That same day, the police arrested Bender and charged him with knowingly receiving stolen property worth more than $300.00. Several days later, Plaintiff was arrested, based upon evidence obtained from Webster, for receiving stolen property. According to Defendant Rumpel, after Bender and Plaintiff were arrested the FBI took over the case. The state charges against Plaintiff and Bender were voluntarily withdrawn by the state, with the right to reinstate, in order to clear the way for the FBI and possible federal prosecution. Defendant Rumpel testified that at that time he transferred his files and some evidence to the FBI. The FBI later returned the files to the City.

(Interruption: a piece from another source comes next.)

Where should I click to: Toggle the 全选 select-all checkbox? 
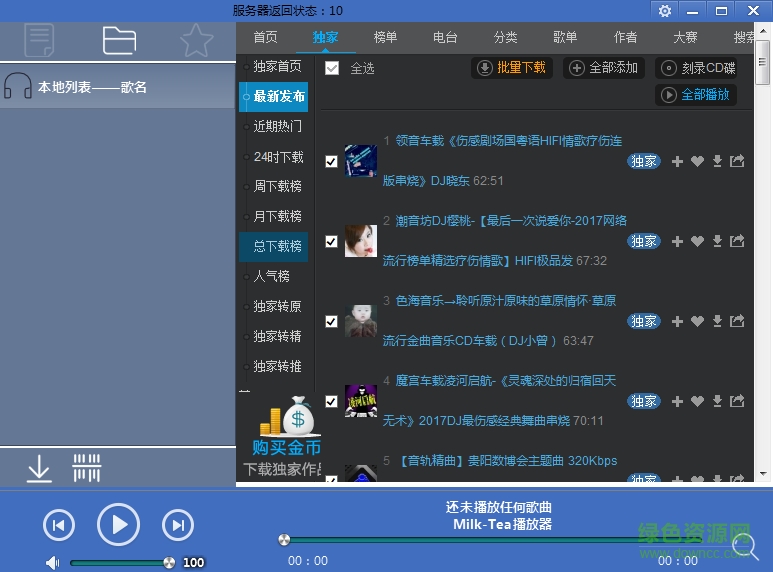tap(332, 68)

Bender’s, Inc. thereafter filed a complaint in the Jefferson Circuit Court of Kentucky against Walker, McGrath, and Airguard alleging, inter alia, claims for trespass and injuring its business. On July 2, 1996, Plaintiff filed an intervening complaint in the aforementioned action naming, in addition to the previously named defendants, Defendants Rumpel and the City. In his complaint, Plaintiff alleged claims against all defendants under (1) 42 U.S.C. § 1983 for violating his Fourth Amendment rights against unreasonable search and seizure of his property and unreasonable seizure of his person; and (2) Kentucky law for conspiracy to injure his business reputation.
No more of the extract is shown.